『育つ・育てる・育ちあう』

この本は大坂の子ども情報センター子ども人権部会のメンバーの井上寿美さんと笹倉千佳弘さんが書かれたものです。

保育や教育の現場で実際に起きてる出来事を取り上げて、具体的に子どもと向き合うための「考えるヒント」を示してくれています。

現場での経験を踏まえた洞察は私にとってもたいへん学ぶところがありました。

例えば、一見生徒の自主性が尊重されているように見える学校でも、その背後には生徒の自主性を尊重するという学校の運営方針が存在しているという事実を、この本の作者たちは見落としていません。

そして、そこから「保育や教育は、どのような場合でも、おとなによる強制力が働いている」と指摘するのです。

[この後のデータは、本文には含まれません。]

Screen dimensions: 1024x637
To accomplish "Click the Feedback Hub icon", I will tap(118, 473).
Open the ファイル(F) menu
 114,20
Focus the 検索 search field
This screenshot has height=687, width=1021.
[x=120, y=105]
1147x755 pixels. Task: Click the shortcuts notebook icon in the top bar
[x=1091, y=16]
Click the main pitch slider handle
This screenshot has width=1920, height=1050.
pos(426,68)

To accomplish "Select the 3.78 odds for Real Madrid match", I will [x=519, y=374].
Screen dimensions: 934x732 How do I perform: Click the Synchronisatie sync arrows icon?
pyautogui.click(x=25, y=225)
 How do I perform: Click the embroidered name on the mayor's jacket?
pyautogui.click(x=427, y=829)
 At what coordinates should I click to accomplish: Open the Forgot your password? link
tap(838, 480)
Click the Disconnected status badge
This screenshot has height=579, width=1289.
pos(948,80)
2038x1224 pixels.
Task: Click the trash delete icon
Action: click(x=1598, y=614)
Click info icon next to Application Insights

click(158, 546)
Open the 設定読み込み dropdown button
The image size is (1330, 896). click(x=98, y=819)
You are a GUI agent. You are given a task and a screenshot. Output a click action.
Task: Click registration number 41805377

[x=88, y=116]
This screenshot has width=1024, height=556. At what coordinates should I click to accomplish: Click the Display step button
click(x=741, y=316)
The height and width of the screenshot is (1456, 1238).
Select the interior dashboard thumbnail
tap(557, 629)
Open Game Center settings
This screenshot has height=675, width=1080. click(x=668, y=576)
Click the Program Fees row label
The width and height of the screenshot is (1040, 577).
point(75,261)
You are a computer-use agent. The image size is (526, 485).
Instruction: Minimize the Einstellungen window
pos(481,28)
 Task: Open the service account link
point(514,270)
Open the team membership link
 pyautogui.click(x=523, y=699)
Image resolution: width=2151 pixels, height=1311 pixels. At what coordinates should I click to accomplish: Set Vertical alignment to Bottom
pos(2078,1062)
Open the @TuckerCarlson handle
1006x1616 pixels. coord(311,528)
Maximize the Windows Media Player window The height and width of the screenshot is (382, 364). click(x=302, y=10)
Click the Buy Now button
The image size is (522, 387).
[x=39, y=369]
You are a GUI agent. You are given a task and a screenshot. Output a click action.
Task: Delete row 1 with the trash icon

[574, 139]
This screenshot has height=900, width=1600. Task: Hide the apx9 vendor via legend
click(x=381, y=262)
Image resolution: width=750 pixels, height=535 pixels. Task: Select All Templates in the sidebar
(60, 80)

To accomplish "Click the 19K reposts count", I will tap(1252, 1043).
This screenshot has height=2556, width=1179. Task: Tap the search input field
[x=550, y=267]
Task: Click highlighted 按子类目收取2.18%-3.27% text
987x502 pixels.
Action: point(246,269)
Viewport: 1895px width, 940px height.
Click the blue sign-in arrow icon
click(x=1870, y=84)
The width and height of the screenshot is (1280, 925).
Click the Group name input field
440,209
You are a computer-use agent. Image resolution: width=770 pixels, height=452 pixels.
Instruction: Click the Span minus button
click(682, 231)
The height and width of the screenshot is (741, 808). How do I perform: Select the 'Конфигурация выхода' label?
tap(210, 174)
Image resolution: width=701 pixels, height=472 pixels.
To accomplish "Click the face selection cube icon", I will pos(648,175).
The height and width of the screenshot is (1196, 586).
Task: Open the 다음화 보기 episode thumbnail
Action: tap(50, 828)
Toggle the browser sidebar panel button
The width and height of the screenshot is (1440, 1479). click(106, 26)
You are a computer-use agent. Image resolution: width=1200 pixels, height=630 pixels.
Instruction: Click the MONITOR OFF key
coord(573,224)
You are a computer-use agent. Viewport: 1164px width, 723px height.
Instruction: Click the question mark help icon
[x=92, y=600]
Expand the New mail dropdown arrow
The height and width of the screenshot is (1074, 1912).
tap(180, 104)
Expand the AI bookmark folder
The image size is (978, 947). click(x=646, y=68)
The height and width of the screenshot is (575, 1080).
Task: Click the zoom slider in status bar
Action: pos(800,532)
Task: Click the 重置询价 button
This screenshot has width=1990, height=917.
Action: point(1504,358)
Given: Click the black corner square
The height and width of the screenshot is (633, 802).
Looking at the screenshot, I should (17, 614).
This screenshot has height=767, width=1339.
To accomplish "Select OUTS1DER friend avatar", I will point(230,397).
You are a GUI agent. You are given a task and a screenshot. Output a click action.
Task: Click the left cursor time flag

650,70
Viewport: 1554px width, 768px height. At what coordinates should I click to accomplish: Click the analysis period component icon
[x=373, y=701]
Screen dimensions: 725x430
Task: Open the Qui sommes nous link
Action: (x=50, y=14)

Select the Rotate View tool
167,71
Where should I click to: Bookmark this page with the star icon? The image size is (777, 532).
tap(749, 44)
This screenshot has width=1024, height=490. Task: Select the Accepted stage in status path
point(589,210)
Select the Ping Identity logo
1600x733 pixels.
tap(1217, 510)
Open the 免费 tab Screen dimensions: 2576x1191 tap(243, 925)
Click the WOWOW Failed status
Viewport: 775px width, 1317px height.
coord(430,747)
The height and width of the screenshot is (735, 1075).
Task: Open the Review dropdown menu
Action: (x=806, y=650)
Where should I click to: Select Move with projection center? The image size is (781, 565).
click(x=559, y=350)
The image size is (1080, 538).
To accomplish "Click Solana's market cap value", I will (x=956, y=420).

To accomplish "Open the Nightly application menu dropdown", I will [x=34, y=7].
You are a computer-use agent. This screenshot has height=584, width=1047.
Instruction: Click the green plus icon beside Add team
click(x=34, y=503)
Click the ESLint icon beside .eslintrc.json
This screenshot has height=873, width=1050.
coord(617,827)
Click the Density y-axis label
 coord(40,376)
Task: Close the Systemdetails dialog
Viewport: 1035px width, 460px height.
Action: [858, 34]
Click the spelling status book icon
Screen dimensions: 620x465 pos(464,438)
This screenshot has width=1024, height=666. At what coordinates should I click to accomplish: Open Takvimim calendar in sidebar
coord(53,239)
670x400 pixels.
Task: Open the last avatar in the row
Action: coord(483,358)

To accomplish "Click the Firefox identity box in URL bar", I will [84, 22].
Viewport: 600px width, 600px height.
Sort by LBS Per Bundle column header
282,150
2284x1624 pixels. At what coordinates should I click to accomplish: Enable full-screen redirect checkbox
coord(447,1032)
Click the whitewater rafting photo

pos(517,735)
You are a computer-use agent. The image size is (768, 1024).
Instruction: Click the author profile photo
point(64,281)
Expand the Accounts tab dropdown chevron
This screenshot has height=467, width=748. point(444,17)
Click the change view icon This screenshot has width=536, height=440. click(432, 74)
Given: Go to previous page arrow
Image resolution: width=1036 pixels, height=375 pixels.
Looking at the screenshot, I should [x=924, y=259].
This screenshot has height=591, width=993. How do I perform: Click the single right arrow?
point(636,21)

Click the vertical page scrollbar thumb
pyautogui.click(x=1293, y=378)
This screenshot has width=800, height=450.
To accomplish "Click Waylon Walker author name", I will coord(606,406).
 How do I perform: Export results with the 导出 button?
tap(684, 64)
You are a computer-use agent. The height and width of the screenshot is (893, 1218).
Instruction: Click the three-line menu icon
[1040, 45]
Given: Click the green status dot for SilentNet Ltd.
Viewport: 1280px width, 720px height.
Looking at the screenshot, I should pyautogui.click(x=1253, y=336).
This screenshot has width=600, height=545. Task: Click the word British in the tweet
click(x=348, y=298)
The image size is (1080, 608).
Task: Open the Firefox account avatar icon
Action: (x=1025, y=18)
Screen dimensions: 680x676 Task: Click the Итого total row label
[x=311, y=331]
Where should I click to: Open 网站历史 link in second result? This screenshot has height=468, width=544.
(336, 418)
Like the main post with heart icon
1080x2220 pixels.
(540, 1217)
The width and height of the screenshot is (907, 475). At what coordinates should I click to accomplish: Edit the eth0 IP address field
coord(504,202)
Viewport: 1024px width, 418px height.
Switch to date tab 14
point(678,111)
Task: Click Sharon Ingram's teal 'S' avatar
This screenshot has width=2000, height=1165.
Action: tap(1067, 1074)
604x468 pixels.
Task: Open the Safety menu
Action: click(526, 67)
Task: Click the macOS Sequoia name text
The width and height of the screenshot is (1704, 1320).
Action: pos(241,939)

自由も一つの制度の中でのみ実現されかること、そして人は自由に生きる術をはじめは強制的に学ぶ必要があることは戦後民主教育がどちらかというと見落としてきたことのように思います。

自由とは何でも好き勝手なことをやってよいことだという誤解は今でも広く存在します。

テイラーは自由民主主義が実は一つの思想であり、特定の善の構想、倫理体系であると主張していますが、テイラーが言わんとしていることは、この本の著者たちと同じであるように私はには思われました。

さらに私も取り組んでいるワークショップなどの体験参加型学習の限界を指摘している点、一つの事例や考え方を一般化し過ぎることの危険性など、現場で迷いながら教育実践に取り組んでいる方にとって眼から鱗という感じの指摘が一杯詰まっています。